START Excerpted data
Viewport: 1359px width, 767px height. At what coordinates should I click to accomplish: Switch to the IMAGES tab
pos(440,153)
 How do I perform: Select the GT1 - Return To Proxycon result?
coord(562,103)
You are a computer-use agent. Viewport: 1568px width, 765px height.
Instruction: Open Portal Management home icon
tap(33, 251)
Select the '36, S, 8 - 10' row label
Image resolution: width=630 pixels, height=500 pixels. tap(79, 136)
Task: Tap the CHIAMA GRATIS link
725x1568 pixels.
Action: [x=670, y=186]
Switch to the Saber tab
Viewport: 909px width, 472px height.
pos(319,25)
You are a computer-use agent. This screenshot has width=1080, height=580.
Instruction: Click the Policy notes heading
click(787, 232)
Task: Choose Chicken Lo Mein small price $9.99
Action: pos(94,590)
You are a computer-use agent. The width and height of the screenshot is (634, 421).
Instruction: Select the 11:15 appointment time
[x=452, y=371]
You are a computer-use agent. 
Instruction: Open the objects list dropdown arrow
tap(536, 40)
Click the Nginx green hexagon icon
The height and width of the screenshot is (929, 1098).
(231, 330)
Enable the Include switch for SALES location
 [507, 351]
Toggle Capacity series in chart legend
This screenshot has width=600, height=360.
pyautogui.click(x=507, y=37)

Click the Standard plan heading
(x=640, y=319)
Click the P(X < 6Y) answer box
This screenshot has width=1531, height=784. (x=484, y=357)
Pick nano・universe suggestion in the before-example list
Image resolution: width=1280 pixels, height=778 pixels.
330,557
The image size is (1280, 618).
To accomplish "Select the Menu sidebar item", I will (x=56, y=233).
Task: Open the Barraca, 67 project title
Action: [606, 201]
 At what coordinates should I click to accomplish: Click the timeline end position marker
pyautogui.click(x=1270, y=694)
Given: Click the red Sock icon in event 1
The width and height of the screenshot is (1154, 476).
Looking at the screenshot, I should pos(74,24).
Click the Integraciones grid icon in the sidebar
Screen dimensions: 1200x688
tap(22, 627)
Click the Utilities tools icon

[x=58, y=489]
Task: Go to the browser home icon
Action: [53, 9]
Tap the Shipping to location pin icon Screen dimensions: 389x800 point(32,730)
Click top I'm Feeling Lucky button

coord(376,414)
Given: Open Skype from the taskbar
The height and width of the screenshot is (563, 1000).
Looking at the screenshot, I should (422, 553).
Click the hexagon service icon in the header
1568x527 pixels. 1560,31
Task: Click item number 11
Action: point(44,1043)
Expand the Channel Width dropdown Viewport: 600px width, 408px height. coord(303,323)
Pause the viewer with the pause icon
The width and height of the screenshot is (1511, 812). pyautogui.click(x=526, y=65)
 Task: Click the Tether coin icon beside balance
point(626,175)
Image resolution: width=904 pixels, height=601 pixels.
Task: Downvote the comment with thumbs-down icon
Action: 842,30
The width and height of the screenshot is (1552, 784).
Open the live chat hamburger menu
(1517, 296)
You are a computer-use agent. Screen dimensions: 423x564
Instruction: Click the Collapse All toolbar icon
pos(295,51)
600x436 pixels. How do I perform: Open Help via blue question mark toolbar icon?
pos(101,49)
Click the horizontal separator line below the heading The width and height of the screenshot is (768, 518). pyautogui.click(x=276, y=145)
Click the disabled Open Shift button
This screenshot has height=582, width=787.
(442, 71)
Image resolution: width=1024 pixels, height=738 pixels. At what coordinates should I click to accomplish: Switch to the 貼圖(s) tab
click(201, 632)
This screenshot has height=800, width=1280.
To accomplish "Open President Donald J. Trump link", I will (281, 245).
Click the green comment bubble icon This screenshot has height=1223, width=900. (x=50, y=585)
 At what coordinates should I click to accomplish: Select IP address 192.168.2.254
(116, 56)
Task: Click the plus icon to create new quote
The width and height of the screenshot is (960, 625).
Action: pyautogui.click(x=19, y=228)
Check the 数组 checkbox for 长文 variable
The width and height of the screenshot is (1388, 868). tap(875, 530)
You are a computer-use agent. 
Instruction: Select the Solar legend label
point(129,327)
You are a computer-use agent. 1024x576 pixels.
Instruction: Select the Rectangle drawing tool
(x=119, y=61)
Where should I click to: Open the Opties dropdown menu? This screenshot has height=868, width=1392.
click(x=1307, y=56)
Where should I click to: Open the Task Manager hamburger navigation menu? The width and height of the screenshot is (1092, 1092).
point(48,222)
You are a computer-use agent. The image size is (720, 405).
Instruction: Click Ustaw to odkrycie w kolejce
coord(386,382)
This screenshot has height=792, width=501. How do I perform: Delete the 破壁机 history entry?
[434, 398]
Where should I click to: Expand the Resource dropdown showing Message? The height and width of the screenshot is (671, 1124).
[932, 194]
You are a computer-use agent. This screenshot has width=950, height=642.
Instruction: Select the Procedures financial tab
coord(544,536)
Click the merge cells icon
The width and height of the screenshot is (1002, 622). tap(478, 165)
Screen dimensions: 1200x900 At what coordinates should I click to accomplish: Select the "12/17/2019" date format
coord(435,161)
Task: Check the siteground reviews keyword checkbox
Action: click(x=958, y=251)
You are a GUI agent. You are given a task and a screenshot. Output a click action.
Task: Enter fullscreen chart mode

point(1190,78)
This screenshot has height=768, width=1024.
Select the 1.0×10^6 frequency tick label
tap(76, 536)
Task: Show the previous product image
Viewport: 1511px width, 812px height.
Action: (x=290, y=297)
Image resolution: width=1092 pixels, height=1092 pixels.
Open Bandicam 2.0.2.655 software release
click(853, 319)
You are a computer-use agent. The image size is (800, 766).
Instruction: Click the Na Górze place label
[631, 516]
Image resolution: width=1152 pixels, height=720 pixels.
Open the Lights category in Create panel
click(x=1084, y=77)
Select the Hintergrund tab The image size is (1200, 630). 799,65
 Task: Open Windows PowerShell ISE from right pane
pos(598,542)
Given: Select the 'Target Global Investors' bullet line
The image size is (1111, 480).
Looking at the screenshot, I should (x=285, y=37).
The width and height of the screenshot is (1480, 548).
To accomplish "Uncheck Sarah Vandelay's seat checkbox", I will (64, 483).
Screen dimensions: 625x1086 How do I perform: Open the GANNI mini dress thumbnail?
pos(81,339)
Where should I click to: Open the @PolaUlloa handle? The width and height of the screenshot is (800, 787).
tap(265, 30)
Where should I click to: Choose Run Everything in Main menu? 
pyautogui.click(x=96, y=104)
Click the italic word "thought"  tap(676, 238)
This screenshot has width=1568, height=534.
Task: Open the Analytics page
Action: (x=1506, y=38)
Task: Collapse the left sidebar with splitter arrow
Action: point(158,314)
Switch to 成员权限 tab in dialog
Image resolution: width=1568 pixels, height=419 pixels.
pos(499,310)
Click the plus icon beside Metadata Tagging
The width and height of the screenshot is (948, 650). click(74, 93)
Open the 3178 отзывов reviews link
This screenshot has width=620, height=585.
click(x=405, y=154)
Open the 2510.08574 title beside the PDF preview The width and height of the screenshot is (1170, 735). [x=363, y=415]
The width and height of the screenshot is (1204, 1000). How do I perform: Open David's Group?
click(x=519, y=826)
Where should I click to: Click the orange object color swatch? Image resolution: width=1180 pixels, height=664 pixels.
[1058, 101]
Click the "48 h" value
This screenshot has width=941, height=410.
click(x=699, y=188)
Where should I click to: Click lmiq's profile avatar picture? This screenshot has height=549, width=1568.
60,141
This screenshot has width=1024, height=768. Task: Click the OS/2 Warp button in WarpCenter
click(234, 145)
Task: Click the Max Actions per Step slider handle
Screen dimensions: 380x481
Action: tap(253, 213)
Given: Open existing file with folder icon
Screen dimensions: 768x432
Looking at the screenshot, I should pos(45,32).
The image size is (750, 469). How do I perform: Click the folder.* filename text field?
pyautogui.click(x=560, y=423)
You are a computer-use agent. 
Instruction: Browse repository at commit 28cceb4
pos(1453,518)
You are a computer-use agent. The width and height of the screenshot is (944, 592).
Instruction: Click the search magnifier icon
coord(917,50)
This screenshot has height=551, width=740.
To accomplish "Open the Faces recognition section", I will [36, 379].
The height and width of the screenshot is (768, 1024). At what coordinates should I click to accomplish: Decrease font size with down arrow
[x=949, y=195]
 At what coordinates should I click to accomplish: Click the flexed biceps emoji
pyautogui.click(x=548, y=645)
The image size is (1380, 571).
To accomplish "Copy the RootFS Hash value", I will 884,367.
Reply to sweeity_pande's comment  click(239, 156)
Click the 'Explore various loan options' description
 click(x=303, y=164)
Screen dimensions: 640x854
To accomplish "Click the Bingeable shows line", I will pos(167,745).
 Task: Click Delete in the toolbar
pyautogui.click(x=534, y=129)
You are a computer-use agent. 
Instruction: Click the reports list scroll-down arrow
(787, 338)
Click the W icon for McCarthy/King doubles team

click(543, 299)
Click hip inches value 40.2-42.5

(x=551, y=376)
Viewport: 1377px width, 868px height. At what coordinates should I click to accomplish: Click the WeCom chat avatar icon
END Excerpted data
- **Task directions**:
Given the records above, reproduce precisely and only the lines between the line holding "The height and width of the screenshot is (563, 1000)." and the line holding "Expand the Channel", inclusive.

- **Answer to this task**:
The height and width of the screenshot is (563, 1000).
Looking at the screenshot, I should (422, 553).
Click the hexagon service icon in the header
1568x527 pixels. 1560,31
Task: Click item number 11
Action: point(44,1043)
Expand the Channel Width dropdown Viewport: 600px width, 408px height. coord(303,323)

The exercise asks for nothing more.